Reduced representation bisulfite sequencing (RRBS) library construction and sequencing

DNA was quantitated using Qubit dsDNA HS Kit on Qubit 3.0 Fluorometer (Life Technologies, Carlsbad, CA). 100 ng of gDNA was used to construct RRBS DNA library using the Ovation® RRBS Methyl-Seq System (NuGEN Technologies, San Carlos, CA) according to the manufacturer’s protocol. Briefly, the methylation insensitive MspI enzyme, which cuts the DNA at CCGG sites, was used to digest gDNA into fragments. The fragments were directly subject to end blunting and phosphorylation in preparation for ligation to a methylated adapter with a single-base T overhang. A unique index, out of 16 indices, was used per each sample for multiplexing. The ligation products were finally repaired in a thermal cycler under the program (60 °C–10 min, 70 °C–10 min, hold at 4 °C). The product of the final repair reaction was used for bisulfite conversion using QIAGEN EpiTect Fast DNA Bisulfite Kit according to Qiagen’s protocol. Bisulfite converted library was purified using Agencourt AMPure beads (Beckman Coulter, Indianapolis, IN), amplified for 12 PCR cycles (Mastercycler® pro, Eppendorf, Hamburg, Germany), and then bead-purified. RRBS libraries were sequenced using the Illumina Nextseq 550 (Illumina, San Diego, CA, USA) in a single-ended, 75 bp, with approximately 25 M reads/each at the Center for Genomics, Loma Linda University.
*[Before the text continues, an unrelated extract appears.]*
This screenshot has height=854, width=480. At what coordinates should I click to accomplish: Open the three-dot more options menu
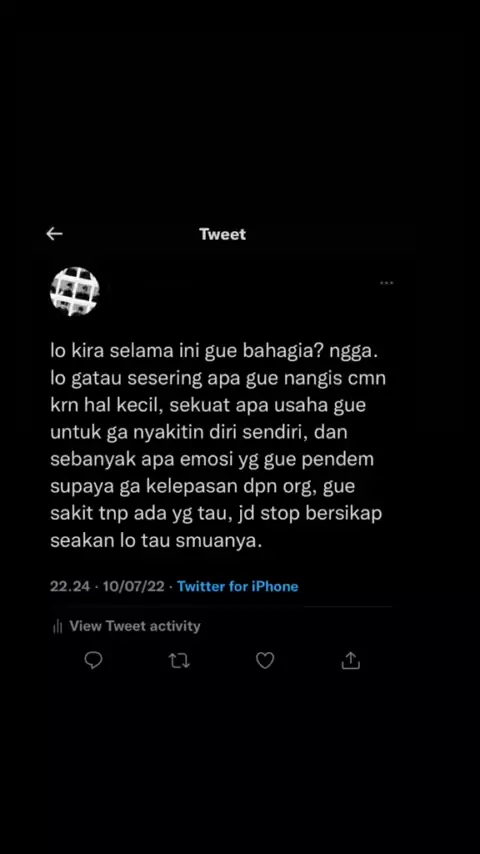[x=387, y=283]
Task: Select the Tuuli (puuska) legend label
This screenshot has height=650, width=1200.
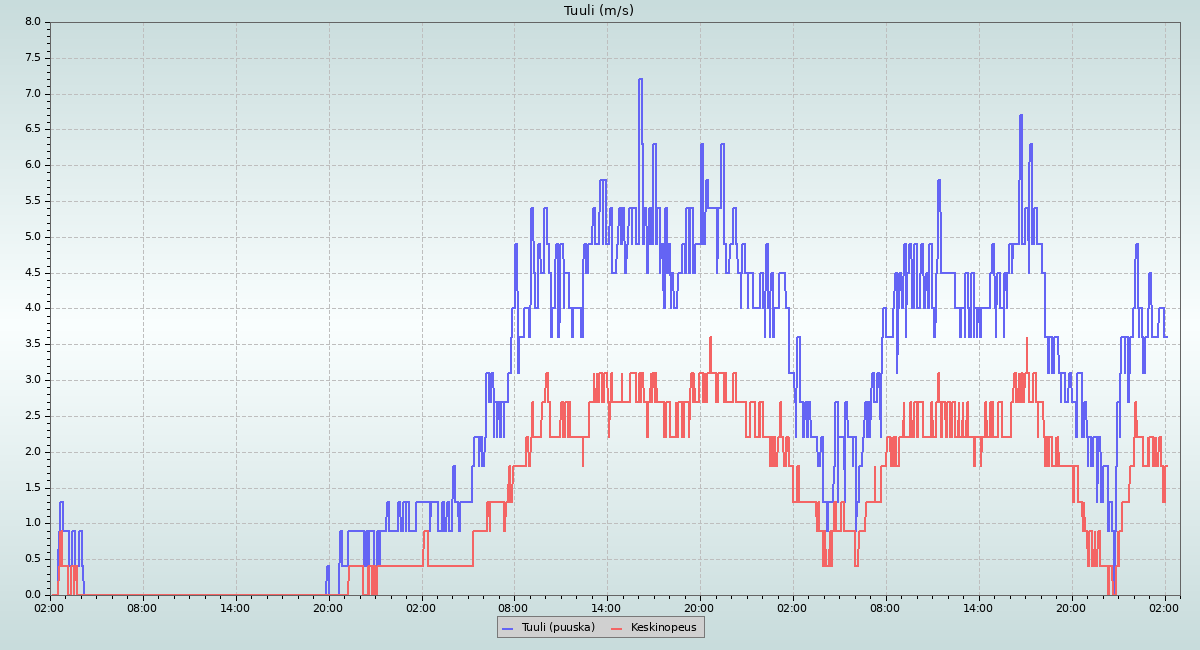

RNA-seq data processing and analysis

Raw RNA-seq fastq data was assessed for sequencing quality using FastQC (v0.11.5, http://www.bioinformatics.babraham.ac.uk/projects/fastqc). Adapters and primers were trimmed using Trimmomatic (v0.3.7). Reads were aligned to the rat reference genome NCBI Rnor6.0, downloaded from iGenome, using Kallisto (v.0.44.0)39 with the default parameter settings. The read counts matrix from Kallisto was input to DESeq2 (v.1.38.0) to identify differentially expressed genes (DEG). The DEGs were identified by DESeq2 with the cutoff of log2FC >  + /−0.2, p-value < 0.005 and padj < 0.1.

RRBS data processing and analysis

Raw RRBS fastq data was trimmed using Trim Galore (v0.3.7) and NuGEN diversity trimming and N6 de-duplicate scripts, as described previously40. Reads were aligned to the rat reference genome NCBI Rnor6.0, using Bismark v0.16.334 with the default parameter settings. Methylated CG and CH sites were extracted using bismark_methylation_extractor (v0.16.334) with the following command bismark_methylation_extractor bamFile –multicore 8 –ignore 2 –ignore_3prime 2 –comprehensive –bedGraph –merge_non_CpG –CX_context. The output from bismark_methylation_extractor resulted in two files, one for CG methylation and another one for CH (merged CHH and CHG) methylation. CG and CH methylation files were merged with coverage file to combine coverage and methylation percentage for each CG and CH. Only CpGs with at least 10 × coverage in all samples were selected for subsequent analysis. We obtained an average of 21 million raw reads for each sample (Table S1), ranging from 18,987,532 to 23,256,101. The identified reads were annotated, resulting in an average of 1,625,772 CpG sites and 1,659,542 CpG sites with > 10 coverage in females and males, respectively. To identify differentially methyled CG probes, we performed t-test using matrixTests package. Methylation percentage change between control and e-cigarette group was > 10% and p value of 0.0001. To identify differentially methyled CH probes, methylation percentage change between control and e-cigarette group was > 5% and p value of 0.0001.

Enrichment analysis

Enrichment analysis of gene ontology, KEGG pathway and mouse tissue enrichment was performed using EnrichR41,42. For enrichment analysis, we used differential mCG and mCH sites and differentially expressed genes. Enrichment analysis was done separately for male and female samples.

Statistical analysis

All statistical analysis was prformed uing the R software. Principle component analysis (PCA) was performed using prcom function from stats package within R software. Experimental number (n) represents neonates. Five animals were used in each group.